What used to be known as middle school industrial arts has evolved in the last 10 years and although some of the lessons are based on the same principles, the students are jumping into the topics using technology and innovation.
Windham Middle School seventh graders Kaila Mank, Logan Carper and Ashley Arnold presented the work they did during STEM (science, technology, engineering, math) class to the RSU14 School Board last month.
“They were impressed with what seventh graders can do,” said Mank.
In the Rube Goldberg unit, the class was asked to create something using three simple machines. “Rube Goldberg was a cartoonist, author, engineering and inventor. He is best known for cartoons depicting complicated gadgets that perform simple tasks,” said STEM teacher Jason Lanoie.
The students who were in his first trimester class, built a machine that mixed elephant toothpaste creating a mixture containing hydrogen peroxide, soap, yeast, water and food coloring. The lesson learned was “don’t give up on the first time,” Mank said. They had to work through a few variations on their project.

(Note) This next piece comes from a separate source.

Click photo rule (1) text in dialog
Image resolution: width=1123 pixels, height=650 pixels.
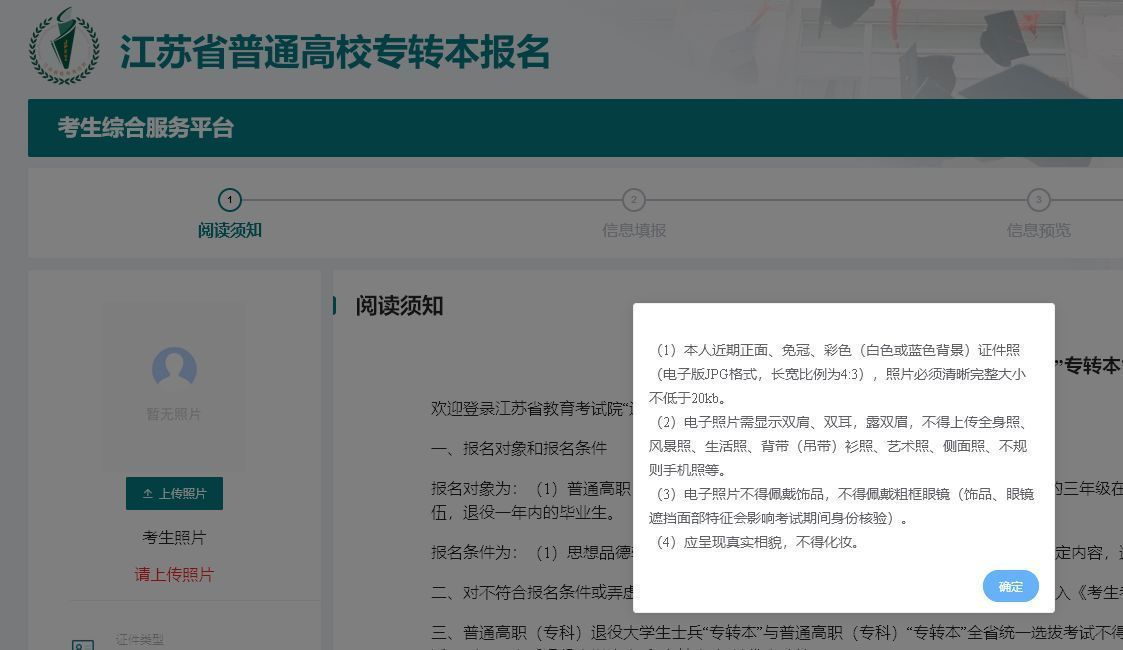[838, 374]
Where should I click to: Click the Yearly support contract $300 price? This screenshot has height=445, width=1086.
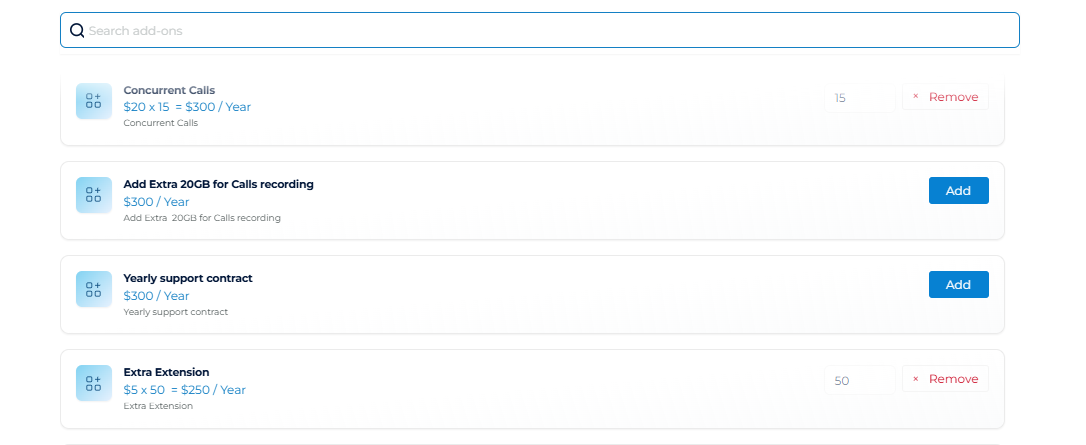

In addition to the Rube Goldberg projects, the students also showed off a 3-D printer that they used in their dream houses project, mostly to create objects to go inside the houses like tables, couches and TVs, Mank said.
“STEM has changed a lot in the past few years. I wanted to show them how we have evolved from IT (Industrial Technology) to STEM,” said Lanoie. “When I started teaching here 10 years ago never would I have imagined that I would be teaching lessons on 3D printing. Science and Technology has changed a lot in the past 10 years and will change even more in the next 10 years.”
Lanoie works in conjunction with teacher Joseph Boudreau.